**Your goal**
Extract every line from the entries below that contains the string "computer", and copy each of those lines without changes.

**Data listing**
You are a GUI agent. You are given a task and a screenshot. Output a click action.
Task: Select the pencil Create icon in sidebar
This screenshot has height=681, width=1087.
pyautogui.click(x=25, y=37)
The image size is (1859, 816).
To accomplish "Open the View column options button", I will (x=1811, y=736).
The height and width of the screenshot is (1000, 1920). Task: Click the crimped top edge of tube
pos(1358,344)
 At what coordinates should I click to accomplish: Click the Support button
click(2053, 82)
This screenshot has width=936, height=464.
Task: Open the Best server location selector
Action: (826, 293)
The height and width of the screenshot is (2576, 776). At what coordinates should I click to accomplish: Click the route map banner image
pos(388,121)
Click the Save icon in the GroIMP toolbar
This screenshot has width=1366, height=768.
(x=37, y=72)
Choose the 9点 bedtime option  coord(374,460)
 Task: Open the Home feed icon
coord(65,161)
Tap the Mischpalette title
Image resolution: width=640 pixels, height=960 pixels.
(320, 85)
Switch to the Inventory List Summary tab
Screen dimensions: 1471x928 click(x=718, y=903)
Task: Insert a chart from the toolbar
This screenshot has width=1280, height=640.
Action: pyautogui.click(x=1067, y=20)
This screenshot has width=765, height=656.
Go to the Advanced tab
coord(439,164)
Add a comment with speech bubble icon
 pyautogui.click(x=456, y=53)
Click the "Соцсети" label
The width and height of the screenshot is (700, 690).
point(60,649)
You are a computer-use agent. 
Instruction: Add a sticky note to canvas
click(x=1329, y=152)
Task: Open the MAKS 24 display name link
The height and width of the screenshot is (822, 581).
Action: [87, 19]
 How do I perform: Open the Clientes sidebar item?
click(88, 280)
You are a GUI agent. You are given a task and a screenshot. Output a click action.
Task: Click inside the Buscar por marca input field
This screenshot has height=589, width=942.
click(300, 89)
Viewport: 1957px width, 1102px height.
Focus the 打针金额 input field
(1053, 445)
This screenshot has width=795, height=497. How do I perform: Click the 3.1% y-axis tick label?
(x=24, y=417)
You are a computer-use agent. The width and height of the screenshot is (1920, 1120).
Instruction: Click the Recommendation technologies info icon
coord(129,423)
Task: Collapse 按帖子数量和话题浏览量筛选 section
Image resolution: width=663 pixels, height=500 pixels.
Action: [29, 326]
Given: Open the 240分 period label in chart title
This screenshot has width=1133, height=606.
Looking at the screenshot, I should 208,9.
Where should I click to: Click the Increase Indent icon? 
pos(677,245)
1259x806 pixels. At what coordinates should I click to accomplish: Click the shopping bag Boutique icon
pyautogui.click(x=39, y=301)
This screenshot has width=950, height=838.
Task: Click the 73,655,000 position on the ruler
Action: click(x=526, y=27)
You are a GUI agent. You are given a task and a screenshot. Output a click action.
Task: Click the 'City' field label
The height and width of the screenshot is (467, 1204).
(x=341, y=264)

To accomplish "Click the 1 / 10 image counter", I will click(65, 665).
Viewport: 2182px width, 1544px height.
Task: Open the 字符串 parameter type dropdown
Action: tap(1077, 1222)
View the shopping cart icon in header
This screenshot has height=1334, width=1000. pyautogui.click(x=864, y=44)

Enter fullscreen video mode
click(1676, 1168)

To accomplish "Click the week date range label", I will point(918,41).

**The reply**
You are a computer-use agent. 
You are a computer-use agent. The width and height of the screenshot is (1920, 1120).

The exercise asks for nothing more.